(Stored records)
※ ※ ※

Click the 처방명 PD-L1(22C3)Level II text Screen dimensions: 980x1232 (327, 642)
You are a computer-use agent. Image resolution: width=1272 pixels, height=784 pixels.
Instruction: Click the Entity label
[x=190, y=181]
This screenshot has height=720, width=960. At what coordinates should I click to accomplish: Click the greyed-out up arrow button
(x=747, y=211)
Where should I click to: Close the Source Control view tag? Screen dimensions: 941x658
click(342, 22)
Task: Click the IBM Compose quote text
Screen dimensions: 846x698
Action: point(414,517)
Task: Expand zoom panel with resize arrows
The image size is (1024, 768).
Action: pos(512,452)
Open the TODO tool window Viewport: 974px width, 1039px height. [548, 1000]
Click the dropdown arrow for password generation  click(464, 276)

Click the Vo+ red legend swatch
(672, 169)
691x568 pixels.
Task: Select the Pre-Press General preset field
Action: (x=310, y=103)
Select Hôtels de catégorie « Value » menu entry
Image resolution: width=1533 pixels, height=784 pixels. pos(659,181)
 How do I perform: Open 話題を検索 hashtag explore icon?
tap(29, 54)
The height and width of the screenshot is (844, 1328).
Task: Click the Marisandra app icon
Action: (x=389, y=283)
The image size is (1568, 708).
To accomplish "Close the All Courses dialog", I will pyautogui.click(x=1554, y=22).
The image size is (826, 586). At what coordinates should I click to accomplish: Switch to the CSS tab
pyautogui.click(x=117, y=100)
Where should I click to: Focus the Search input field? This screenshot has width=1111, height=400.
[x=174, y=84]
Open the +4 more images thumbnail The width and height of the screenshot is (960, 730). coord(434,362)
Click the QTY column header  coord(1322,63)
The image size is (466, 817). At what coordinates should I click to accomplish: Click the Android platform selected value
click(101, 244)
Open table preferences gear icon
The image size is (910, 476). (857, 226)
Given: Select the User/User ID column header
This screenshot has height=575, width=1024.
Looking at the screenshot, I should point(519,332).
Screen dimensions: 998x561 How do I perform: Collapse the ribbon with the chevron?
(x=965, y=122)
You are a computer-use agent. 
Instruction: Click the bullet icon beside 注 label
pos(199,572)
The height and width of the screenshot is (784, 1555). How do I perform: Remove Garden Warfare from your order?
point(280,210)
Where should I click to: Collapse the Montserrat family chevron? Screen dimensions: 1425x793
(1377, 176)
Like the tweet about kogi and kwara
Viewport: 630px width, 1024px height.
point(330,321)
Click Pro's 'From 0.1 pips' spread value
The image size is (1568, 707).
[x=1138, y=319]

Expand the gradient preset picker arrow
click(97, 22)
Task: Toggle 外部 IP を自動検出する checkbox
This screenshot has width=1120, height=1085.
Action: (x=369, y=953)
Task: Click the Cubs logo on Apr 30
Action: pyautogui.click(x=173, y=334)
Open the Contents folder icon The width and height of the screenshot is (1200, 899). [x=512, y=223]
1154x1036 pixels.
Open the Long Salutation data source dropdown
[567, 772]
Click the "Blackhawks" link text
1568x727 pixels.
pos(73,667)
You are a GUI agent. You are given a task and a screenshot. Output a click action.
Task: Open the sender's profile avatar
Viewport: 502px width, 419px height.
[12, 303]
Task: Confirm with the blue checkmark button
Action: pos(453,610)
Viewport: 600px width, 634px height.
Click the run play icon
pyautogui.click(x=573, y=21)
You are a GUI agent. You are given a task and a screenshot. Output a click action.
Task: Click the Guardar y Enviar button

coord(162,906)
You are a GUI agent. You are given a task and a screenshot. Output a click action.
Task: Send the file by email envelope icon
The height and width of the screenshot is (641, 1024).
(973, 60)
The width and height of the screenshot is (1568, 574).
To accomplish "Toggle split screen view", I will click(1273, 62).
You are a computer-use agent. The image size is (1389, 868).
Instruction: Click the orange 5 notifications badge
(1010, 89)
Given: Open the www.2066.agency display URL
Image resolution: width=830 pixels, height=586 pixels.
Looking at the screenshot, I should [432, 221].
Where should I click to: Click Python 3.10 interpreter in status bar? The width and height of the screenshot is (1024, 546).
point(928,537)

※ ※ ※

→ **EXERCISE REQUIREMENTS**
Retype all of the entries precisely as they are.

→ **EXPECTED OUTPUT**
Click the 처방명 PD-L1(22C3)Level II text Screen dimensions: 980x1232 (327, 642)
You are a computer-use agent. Image resolution: width=1272 pixels, height=784 pixels.
Instruction: Click the Entity label
[x=190, y=181]
This screenshot has height=720, width=960. At what coordinates should I click to accomplish: Click the greyed-out up arrow button
(x=747, y=211)
Where should I click to: Close the Source Control view tag? Screen dimensions: 941x658
click(342, 22)
Task: Click the IBM Compose quote text
Screen dimensions: 846x698
Action: point(414,517)
Task: Expand zoom panel with resize arrows
The image size is (1024, 768).
Action: pos(512,452)
Open the TODO tool window Viewport: 974px width, 1039px height. [548, 1000]
Click the dropdown arrow for password generation  click(464, 276)

Click the Vo+ red legend swatch
(672, 169)
691x568 pixels.
Task: Select the Pre-Press General preset field
Action: (x=310, y=103)
Select Hôtels de catégorie « Value » menu entry
Image resolution: width=1533 pixels, height=784 pixels. pos(659,181)
 How do I perform: Open 話題を検索 hashtag explore icon?
tap(29, 54)
The height and width of the screenshot is (844, 1328).
Task: Click the Marisandra app icon
Action: (x=389, y=283)
The image size is (1568, 708).
To accomplish "Close the All Courses dialog", I will pyautogui.click(x=1554, y=22).
The image size is (826, 586). At what coordinates should I click to accomplish: Switch to the CSS tab
pyautogui.click(x=117, y=100)
Where should I click to: Focus the Search input field? This screenshot has width=1111, height=400.
[x=174, y=84]
Open the +4 more images thumbnail The width and height of the screenshot is (960, 730). coord(434,362)
Click the QTY column header  coord(1322,63)
The image size is (466, 817). At what coordinates should I click to accomplish: Click the Android platform selected value
click(101, 244)
Open table preferences gear icon
The image size is (910, 476). (857, 226)
Given: Select the User/User ID column header
This screenshot has height=575, width=1024.
Looking at the screenshot, I should point(519,332).
Screen dimensions: 998x561 How do I perform: Collapse the ribbon with the chevron?
(x=965, y=122)
You are a computer-use agent. 
Instruction: Click the bullet icon beside 注 label
pos(199,572)
The height and width of the screenshot is (784, 1555). How do I perform: Remove Garden Warfare from your order?
point(280,210)
Where should I click to: Collapse the Montserrat family chevron? Screen dimensions: 1425x793
(1377, 176)
Like the tweet about kogi and kwara
Viewport: 630px width, 1024px height.
point(330,321)
Click Pro's 'From 0.1 pips' spread value
The image size is (1568, 707).
[x=1138, y=319]

Expand the gradient preset picker arrow
click(97, 22)
Task: Toggle 外部 IP を自動検出する checkbox
This screenshot has width=1120, height=1085.
Action: (x=369, y=953)
Task: Click the Cubs logo on Apr 30
Action: pyautogui.click(x=173, y=334)
Open the Contents folder icon The width and height of the screenshot is (1200, 899). [x=512, y=223]
1154x1036 pixels.
Open the Long Salutation data source dropdown
[567, 772]
Click the "Blackhawks" link text
1568x727 pixels.
pos(73,667)
You are a GUI agent. You are given a task and a screenshot. Output a click action.
Task: Open the sender's profile avatar
Viewport: 502px width, 419px height.
[12, 303]
Task: Confirm with the blue checkmark button
Action: pos(453,610)
Viewport: 600px width, 634px height.
Click the run play icon
pyautogui.click(x=573, y=21)
You are a GUI agent. You are given a task and a screenshot. Output a click action.
Task: Click the Guardar y Enviar button

coord(162,906)
You are a GUI agent. You are given a task and a screenshot. Output a click action.
Task: Send the file by email envelope icon
The height and width of the screenshot is (641, 1024).
(973, 60)
The width and height of the screenshot is (1568, 574).
To accomplish "Toggle split screen view", I will click(1273, 62).
You are a computer-use agent. The image size is (1389, 868).
Instruction: Click the orange 5 notifications badge
(1010, 89)
Given: Open the www.2066.agency display URL
Image resolution: width=830 pixels, height=586 pixels.
Looking at the screenshot, I should [432, 221].
Where should I click to: Click Python 3.10 interpreter in status bar? The width and height of the screenshot is (1024, 546).
point(928,537)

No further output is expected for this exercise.